Professor Millard Wyman (John Carradine) built a diving bell. He sends a crew of four down into an unexplored part of the ocean for research purposes. The crew consists of two men Paul Whitmore (Allen Windsor) and Craig Randall (Robert Clarke) and two women Lauri Talbott (Sheila Noonan) and Dale Marshall (Phyllis Coates). Due to a technical problem the bell snaps its cable at 1700 feet and sinks. They believe the crew is lost.
Unknown by the surface team the crew survived and have left the bell. Instead of reaching the surface they come up in an underwater cave. They explore the cave and find a skeleton. Then they find a man named Matheny (George Skaff) who had been shipwrecked fourteen years earlier and has been living there ever since.
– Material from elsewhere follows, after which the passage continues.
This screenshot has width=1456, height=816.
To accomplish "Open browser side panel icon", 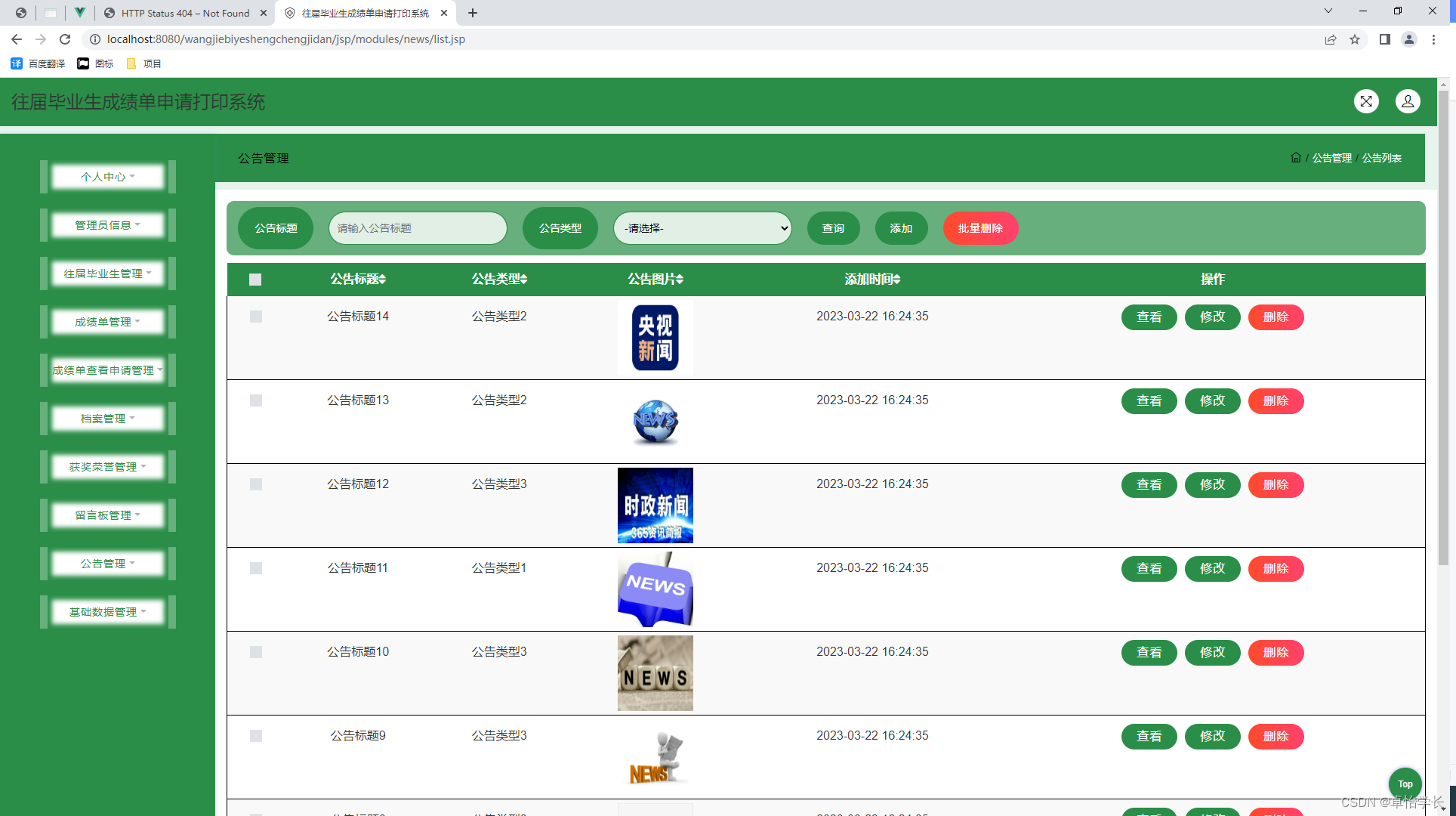I will point(1384,39).
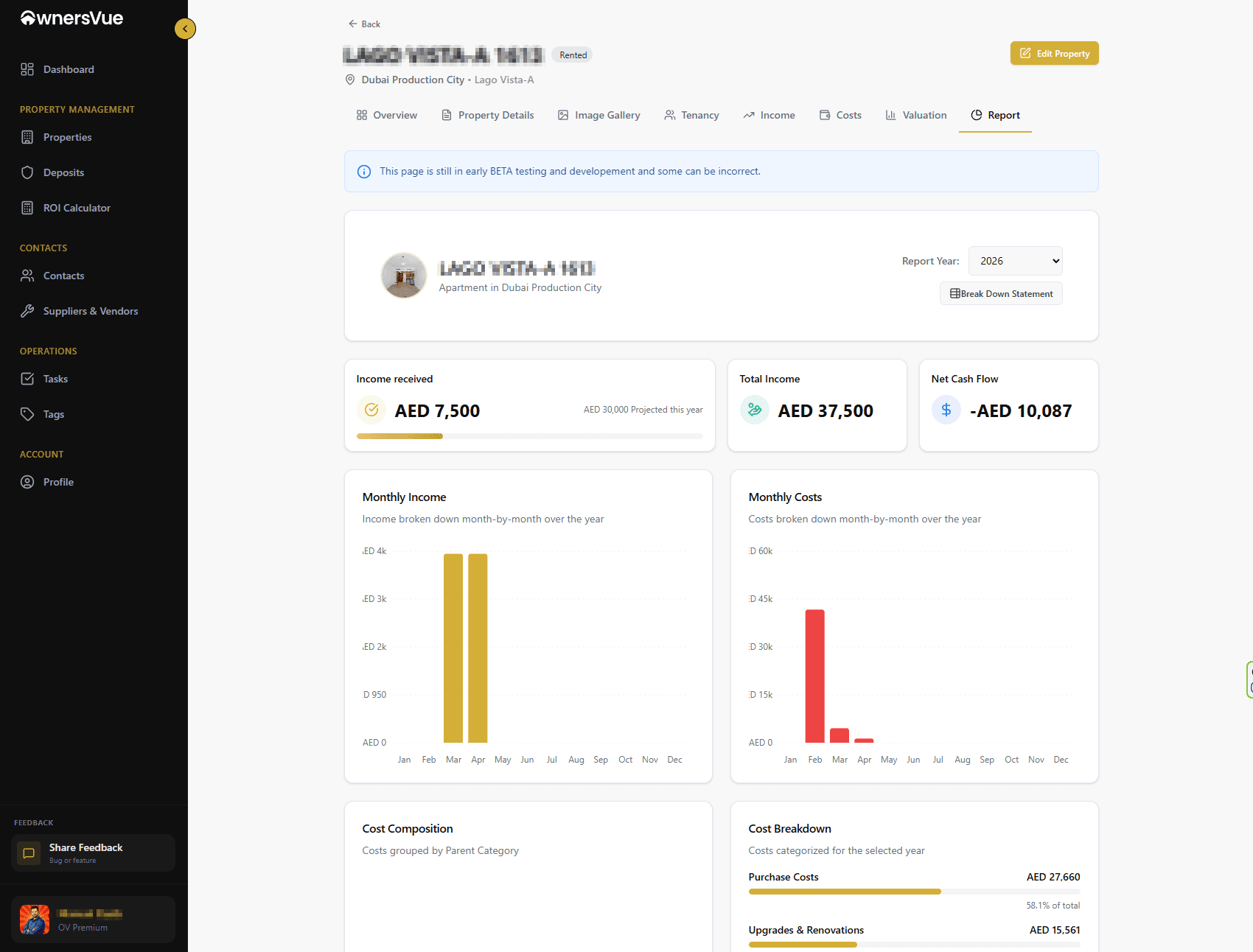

He says air is provided by a volcano that reaches up to the surface. Things get dicey when the old letch keeps trying to rape the women and the volcano is beginning to rumble.
On the surface Wyman’s brother Jim has been building his own bell. They now want to use it to attempt a rescue/recovery operation.
The opening to the movie is supposed to be a documentary about what the ocean is like, complete with stock footage of a shark and octopus fight that has been used in every underwater movie ever made. I think even Ed Wood used it at one time. I know I’ve seen it in “The Beast from 20,000 Fathoms”.
“The Incredible Petrified World” is a 1959 science fiction movie produced and directed by Jerry Warren. The film was copyrighted in 1957 but not released until 1959.
At one point the movie was supposed to have a monster in it, however, it appears that it looked so ridiculous that the monster was scrapped. They do find a lizard, but nothing big or monstrous.
Perhaps I’ve watched too many bad movies. I didn’t find this one horrible. Not good, not interesting, just not horrible. There were a couple actors I recognized. One interesting lizard, although small, and more montages than you could shake a stick at.
My brother once said that he found “The Incredible Petrified World” to be neither incredible nor petrified. I think he nailed it.